Task details =
Leave out the pictures and give back all the entries exactly as written.

Source material =

__________

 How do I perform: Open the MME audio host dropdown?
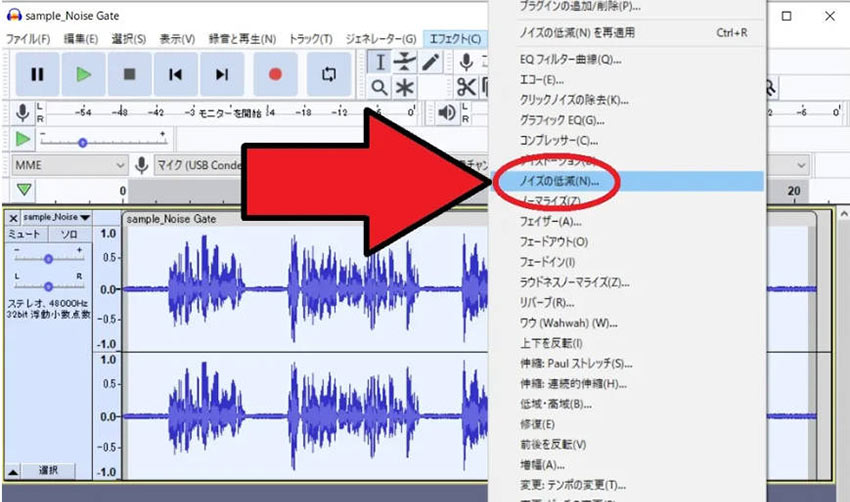click(x=69, y=164)
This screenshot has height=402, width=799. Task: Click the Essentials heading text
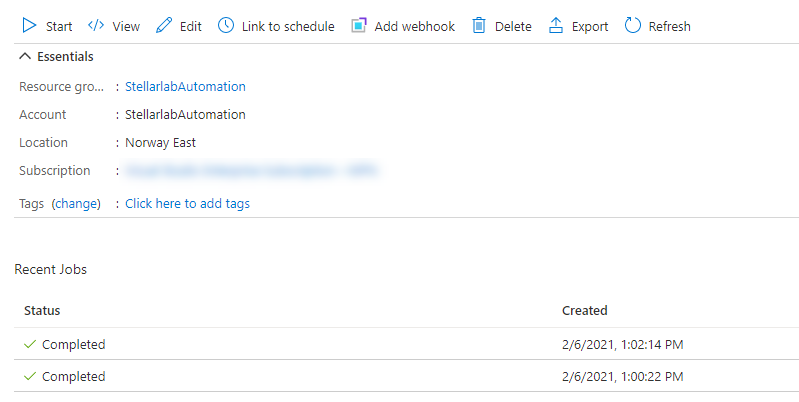(x=65, y=57)
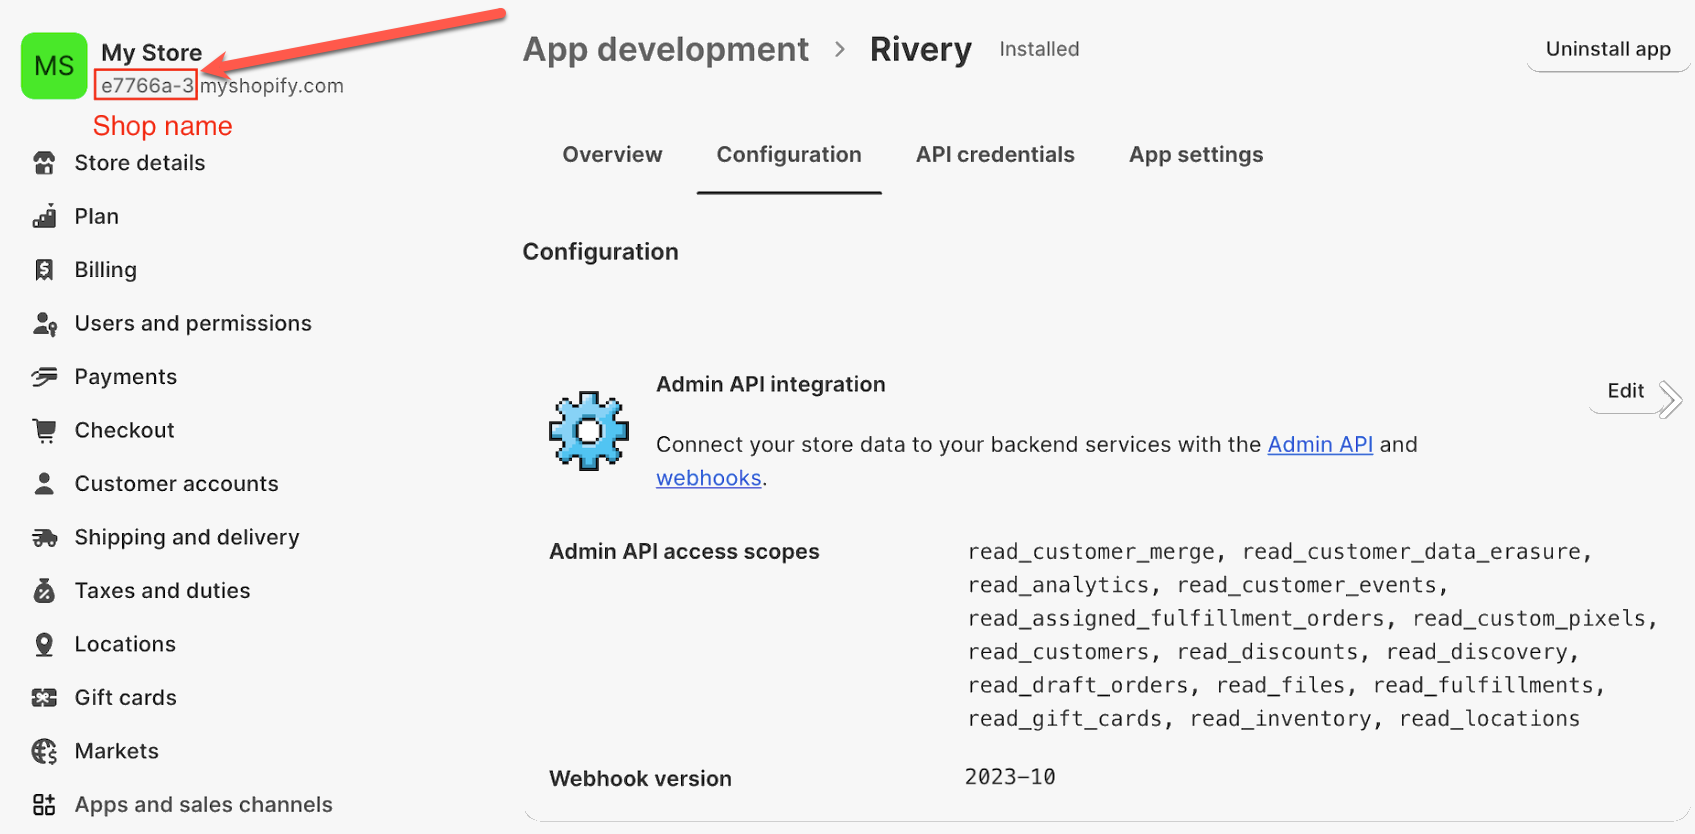Click the Admin API integration gear icon

pos(589,431)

__________

Result for this task =
 How do I perform: Open the MME audio host dropdown?
click(x=69, y=164)
This screenshot has height=402, width=799. Task: Click the Essentials heading text
(x=65, y=57)
Click the Admin API integration gear icon

pos(589,431)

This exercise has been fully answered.